Défi a: Pourriez-vous recopier à l'identique les entrées situées entre la ligne qui contient "You are a computer-use" et celle qui contient "point(243,413)", ces deux lignes comprises, en laissant les images de côté ?

Texte à lire:
Cuba aux Cubains!
Oxfam-Solidarité
Une inacceptable réussite ?
Oxfam-Solidarité est présente à Cuba depuis
1984 et y collabore avec de nombreux partenaires. Depuis plus de 20 ans, la
coopération avec l’île s’est révélée
d’une efficacité rarement rencontrée ailleurs dans le monde.
L’un des éléments que cette longue et fructueuse relation
avec la population cubaine nous apprend, c’est que le peuple est prêt
à défendre ses acquis. L’économie cubaine se porte
bien mieux qu' il y a dix ans. Ces 18 derniers mois, la croissance économique
avoisine les 8%, et l’industrie du tourisme assure des revenus conséquents
au pays. La fourniture de pétrole est garantie par des contrats conclus
avec le Venezuela, et des biens de consommation sont disponibles, principalement
en provenance de Chine. Un pays qui finance d’ailleurs les forages pétroliers
prometteurs entre la Floride et le nord de Cuba. L’exportation de sucre
et de nickel bénéficient de prix élevés sur le marché
international. La légitimité populaire du parti communiste cubain
est bien plus importante que celle en vigueur dans l’ancien bloc de l’Est,
et Cuba n’a donc ni besoin des Etats-Unis, ni de l’Union européenne
pour assurer son développement.

Données de l'exercice:
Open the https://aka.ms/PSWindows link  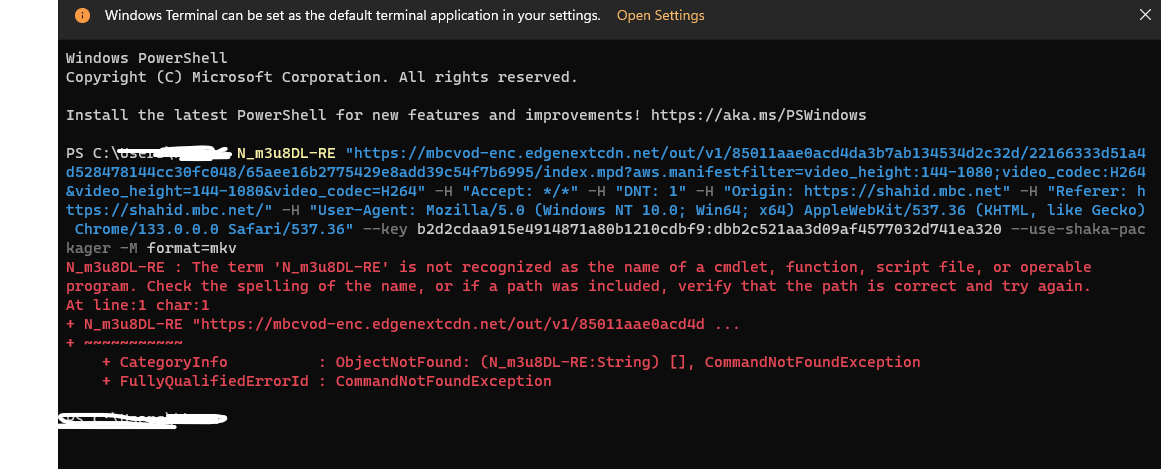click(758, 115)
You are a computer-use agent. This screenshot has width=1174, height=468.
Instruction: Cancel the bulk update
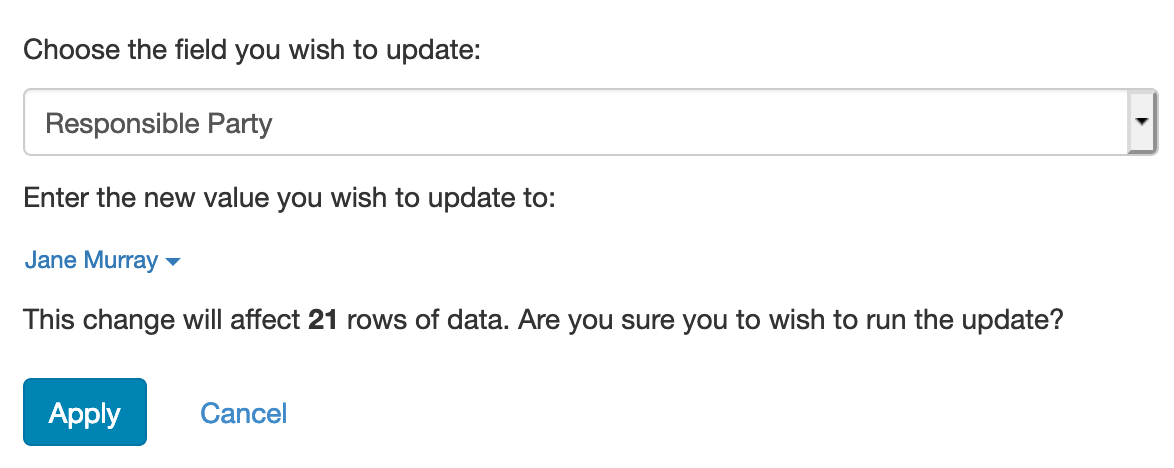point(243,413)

--

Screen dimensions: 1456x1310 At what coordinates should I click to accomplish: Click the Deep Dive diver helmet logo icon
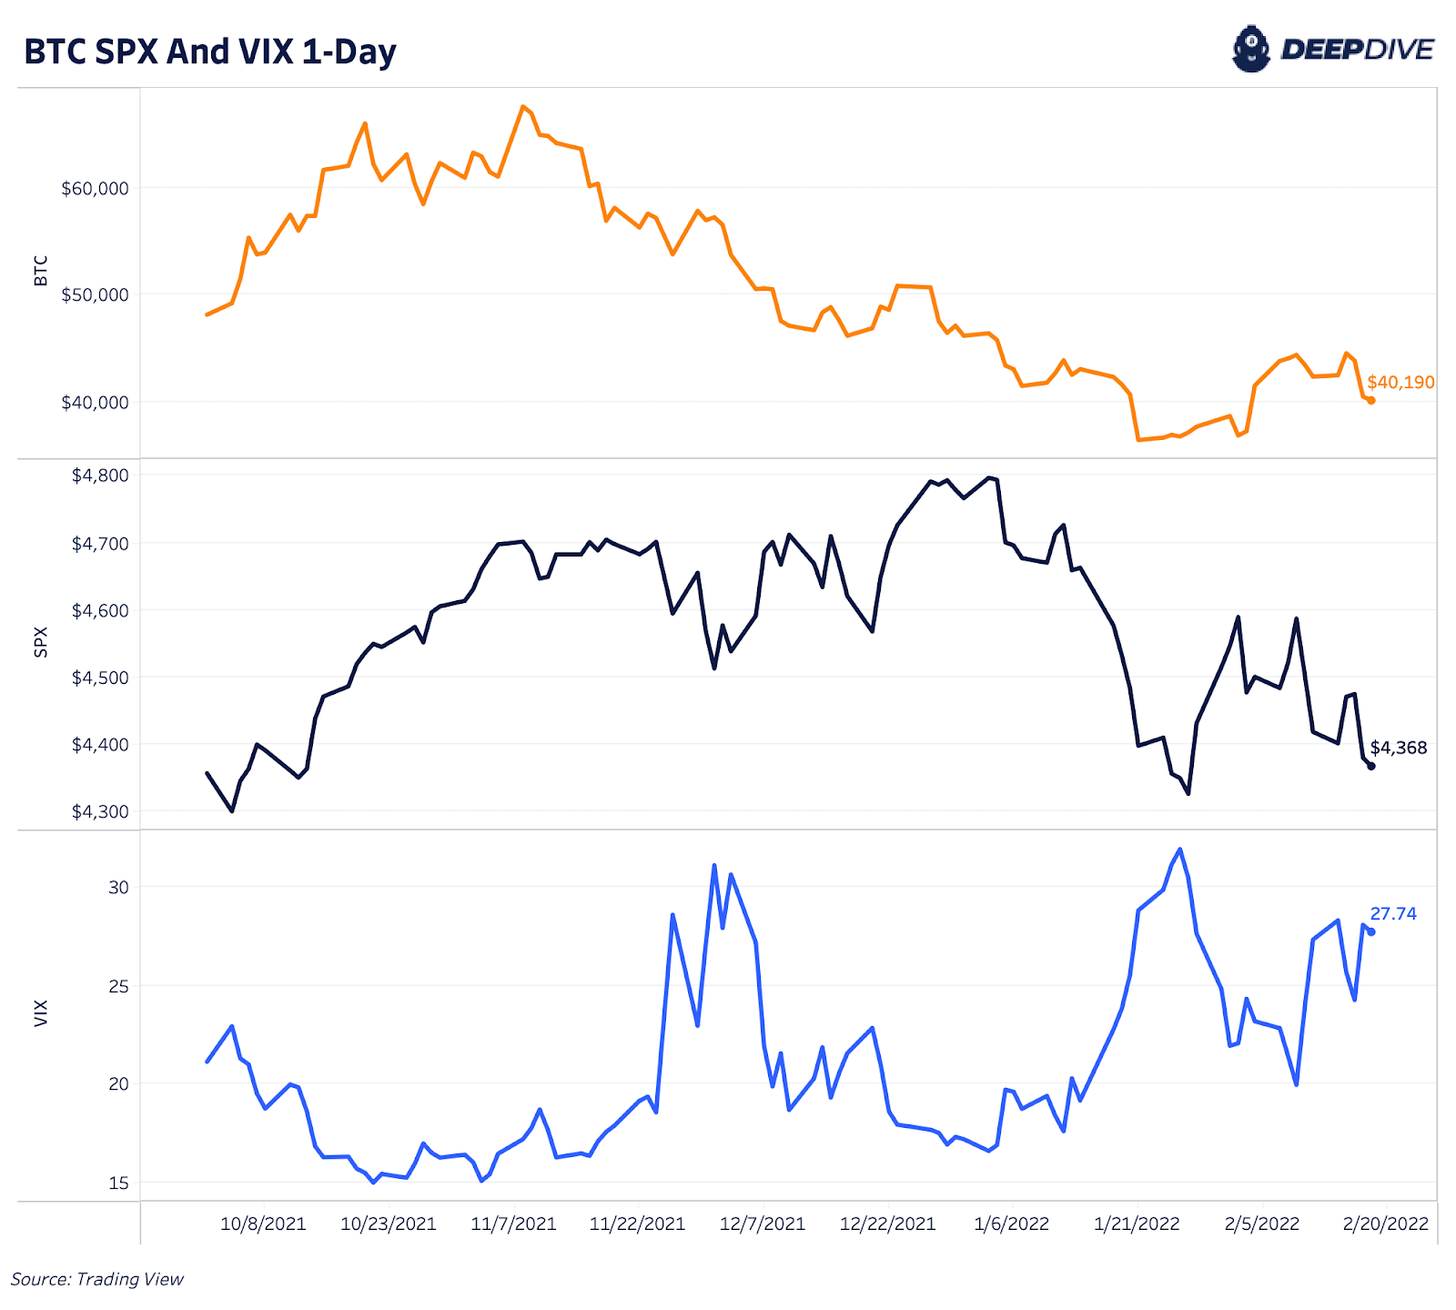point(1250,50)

Défi b: Pouvez-vous redonner mot pour mot l'intégralité du texte sur Cuba ?

Résultat de l'exercice a:
You are a computer-use agent. This screenshot has width=1174, height=468.
Instruction: Cancel the bulk update
point(243,413)

Résultat de l'exercice b:
Cuba aux Cubains!
Oxfam-Solidarité
Une inacceptable réussite ?
Oxfam-Solidarité est présente à Cuba depuis
1984 et y collabore avec de nombreux partenaires. Depuis plus de 20 ans, la
coopération avec l’île s’est révélée
d’une efficacité rarement rencontrée ailleurs dans le monde.
L’un des éléments que cette longue et fructueuse relation
avec la population cubaine nous apprend, c’est que le peuple est prêt
à défendre ses acquis. L’économie cubaine se porte
bien mieux qu' il y a dix ans. Ces 18 derniers mois, la croissance économique
avoisine les 8%, et l’industrie du tourisme assure des revenus conséquents
au pays. La fourniture de pétrole est garantie par des contrats conclus
avec le Venezuela, et des biens de consommation sont disponibles, principalement
en provenance de Chine. Un pays qui finance d’ailleurs les forages pétroliers
prometteurs entre la Floride et le nord de Cuba. L’exportation de sucre
et de nickel bénéficient de prix élevés sur le marché
international. La légitimité populaire du parti communiste cubain
est bien plus importante que celle en vigueur dans l’ancien bloc de l’Est,
et Cuba n’a donc ni besoin des Etats-Unis, ni de l’Union européenne
pour assurer son développement.